Stored records
^^^^

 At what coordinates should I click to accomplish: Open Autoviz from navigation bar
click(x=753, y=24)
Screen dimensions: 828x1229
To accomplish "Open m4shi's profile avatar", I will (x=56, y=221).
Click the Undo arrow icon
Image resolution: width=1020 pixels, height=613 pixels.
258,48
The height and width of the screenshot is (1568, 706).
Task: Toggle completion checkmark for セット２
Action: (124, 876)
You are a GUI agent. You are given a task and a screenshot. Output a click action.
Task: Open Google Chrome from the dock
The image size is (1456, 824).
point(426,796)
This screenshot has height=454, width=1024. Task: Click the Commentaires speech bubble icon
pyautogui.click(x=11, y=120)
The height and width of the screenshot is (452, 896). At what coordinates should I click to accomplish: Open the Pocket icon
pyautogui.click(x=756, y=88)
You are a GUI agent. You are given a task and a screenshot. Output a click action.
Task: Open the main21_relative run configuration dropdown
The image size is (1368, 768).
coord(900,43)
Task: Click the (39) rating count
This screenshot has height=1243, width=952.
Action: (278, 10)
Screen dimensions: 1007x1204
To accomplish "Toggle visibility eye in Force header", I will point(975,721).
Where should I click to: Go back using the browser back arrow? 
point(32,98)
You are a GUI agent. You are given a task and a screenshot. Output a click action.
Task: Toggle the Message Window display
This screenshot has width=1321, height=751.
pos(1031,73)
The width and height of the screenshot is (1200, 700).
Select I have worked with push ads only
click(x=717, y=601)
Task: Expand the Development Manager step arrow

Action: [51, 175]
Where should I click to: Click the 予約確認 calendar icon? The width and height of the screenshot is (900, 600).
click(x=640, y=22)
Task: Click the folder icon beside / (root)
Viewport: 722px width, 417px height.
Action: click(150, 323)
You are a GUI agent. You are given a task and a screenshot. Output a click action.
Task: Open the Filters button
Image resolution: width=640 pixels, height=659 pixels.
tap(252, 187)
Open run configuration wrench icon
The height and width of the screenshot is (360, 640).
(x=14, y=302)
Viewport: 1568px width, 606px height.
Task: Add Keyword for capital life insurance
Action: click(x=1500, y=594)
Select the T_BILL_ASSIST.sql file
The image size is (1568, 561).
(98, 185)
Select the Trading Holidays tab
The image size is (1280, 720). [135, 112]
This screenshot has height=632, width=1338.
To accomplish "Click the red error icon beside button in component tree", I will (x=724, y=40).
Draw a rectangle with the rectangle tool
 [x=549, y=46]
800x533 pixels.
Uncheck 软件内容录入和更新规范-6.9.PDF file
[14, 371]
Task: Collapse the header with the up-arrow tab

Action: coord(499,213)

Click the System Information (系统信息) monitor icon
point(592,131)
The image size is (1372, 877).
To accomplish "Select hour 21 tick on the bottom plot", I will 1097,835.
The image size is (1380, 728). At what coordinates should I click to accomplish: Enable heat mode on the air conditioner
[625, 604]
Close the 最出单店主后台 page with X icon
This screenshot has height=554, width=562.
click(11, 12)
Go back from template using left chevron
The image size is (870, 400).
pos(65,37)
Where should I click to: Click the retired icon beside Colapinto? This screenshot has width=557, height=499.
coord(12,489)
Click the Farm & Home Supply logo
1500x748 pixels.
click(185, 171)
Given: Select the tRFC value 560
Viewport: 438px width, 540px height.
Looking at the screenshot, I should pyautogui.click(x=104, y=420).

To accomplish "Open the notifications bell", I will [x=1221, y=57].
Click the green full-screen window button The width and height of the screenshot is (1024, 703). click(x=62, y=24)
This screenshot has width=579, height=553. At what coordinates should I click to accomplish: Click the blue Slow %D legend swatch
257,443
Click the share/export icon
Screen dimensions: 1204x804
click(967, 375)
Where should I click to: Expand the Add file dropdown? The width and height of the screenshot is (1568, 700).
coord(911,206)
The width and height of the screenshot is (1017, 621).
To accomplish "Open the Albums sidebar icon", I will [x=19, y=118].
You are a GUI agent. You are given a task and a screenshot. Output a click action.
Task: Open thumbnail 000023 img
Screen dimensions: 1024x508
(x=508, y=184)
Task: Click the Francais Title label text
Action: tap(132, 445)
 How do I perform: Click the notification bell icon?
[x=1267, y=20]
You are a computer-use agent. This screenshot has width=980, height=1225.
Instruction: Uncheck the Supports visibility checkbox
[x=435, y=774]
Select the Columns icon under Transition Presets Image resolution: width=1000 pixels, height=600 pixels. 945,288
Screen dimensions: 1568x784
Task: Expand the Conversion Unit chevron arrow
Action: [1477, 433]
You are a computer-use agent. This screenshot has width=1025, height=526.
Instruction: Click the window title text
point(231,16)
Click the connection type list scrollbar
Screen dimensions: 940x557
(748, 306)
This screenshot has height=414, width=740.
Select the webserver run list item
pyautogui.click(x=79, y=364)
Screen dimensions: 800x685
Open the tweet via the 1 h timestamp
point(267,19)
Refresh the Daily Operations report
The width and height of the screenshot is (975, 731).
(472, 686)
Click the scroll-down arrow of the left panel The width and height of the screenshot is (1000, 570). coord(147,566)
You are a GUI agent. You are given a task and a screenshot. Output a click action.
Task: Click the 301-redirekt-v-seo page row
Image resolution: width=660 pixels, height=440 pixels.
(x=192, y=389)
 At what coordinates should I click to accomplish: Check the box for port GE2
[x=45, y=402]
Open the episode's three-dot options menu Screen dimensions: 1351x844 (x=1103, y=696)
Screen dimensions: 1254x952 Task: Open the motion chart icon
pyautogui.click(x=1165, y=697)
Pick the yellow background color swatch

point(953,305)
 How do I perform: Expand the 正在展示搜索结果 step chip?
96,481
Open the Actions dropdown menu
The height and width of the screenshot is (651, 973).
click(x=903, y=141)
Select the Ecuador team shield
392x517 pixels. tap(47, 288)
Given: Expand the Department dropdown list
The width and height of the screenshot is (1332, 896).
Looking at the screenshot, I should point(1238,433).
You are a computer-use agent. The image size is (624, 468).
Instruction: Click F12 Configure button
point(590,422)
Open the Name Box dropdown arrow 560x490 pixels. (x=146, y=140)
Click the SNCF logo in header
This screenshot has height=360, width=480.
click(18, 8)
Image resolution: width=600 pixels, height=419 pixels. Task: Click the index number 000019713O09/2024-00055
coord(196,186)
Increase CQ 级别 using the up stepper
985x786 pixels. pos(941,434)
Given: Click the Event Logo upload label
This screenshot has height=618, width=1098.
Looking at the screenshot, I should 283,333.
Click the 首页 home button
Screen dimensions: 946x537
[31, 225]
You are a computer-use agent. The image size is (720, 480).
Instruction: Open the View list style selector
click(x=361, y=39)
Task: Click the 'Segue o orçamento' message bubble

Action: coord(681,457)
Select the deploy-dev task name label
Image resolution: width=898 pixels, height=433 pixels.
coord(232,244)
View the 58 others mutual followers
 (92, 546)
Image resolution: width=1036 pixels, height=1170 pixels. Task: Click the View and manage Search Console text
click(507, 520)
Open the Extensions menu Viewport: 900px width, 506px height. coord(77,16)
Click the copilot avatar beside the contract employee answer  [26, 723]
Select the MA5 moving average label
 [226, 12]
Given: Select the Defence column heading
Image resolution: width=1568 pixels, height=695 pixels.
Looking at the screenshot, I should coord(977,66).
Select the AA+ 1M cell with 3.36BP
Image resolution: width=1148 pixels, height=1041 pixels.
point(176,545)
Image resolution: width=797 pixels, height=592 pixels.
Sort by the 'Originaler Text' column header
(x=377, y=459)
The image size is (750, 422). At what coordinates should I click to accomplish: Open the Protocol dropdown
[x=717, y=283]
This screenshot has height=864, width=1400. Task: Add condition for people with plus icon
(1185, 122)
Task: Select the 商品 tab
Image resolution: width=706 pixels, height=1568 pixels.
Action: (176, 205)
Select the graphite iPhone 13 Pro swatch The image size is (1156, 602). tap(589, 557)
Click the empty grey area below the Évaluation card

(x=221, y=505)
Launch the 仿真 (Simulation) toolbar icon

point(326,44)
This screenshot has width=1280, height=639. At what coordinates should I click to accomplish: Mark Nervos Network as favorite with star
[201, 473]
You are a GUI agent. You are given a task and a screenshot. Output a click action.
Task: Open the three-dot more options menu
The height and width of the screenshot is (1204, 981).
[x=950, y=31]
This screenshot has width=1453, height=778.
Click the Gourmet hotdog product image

^^^^

DESCRIPTION OF THE TASK:
Your task is to retype the entries verbatim, starting with the line that holds "This screenshot has height=454, width=1024." and stopping after the line that holds "Task: Open the Filters button".

REPLY TO THE TASK:
This screenshot has height=454, width=1024. Task: Click the Commentaires speech bubble icon
pyautogui.click(x=11, y=120)
The height and width of the screenshot is (452, 896). At what coordinates should I click to accomplish: Open the Pocket icon
pyautogui.click(x=756, y=88)
You are a GUI agent. You are given a task and a screenshot. Output a click action.
Task: Open the main21_relative run configuration dropdown
The image size is (1368, 768).
coord(900,43)
Task: Click the (39) rating count
This screenshot has height=1243, width=952.
Action: (278, 10)
Screen dimensions: 1007x1204
To accomplish "Toggle visibility eye in Force header", I will point(975,721).
Where should I click to: Go back using the browser back arrow? 
point(32,98)
You are a GUI agent. You are given a task and a screenshot. Output a click action.
Task: Toggle the Message Window display
This screenshot has width=1321, height=751.
pos(1031,73)
The width and height of the screenshot is (1200, 700).
Select I have worked with push ads only
click(x=717, y=601)
Task: Expand the Development Manager step arrow

Action: [51, 175]
Where should I click to: Click the 予約確認 calendar icon? The width and height of the screenshot is (900, 600).
click(x=640, y=22)
Task: Click the folder icon beside / (root)
Viewport: 722px width, 417px height.
Action: click(150, 323)
You are a GUI agent. You are given a task and a screenshot. Output a click action.
Task: Open the Filters button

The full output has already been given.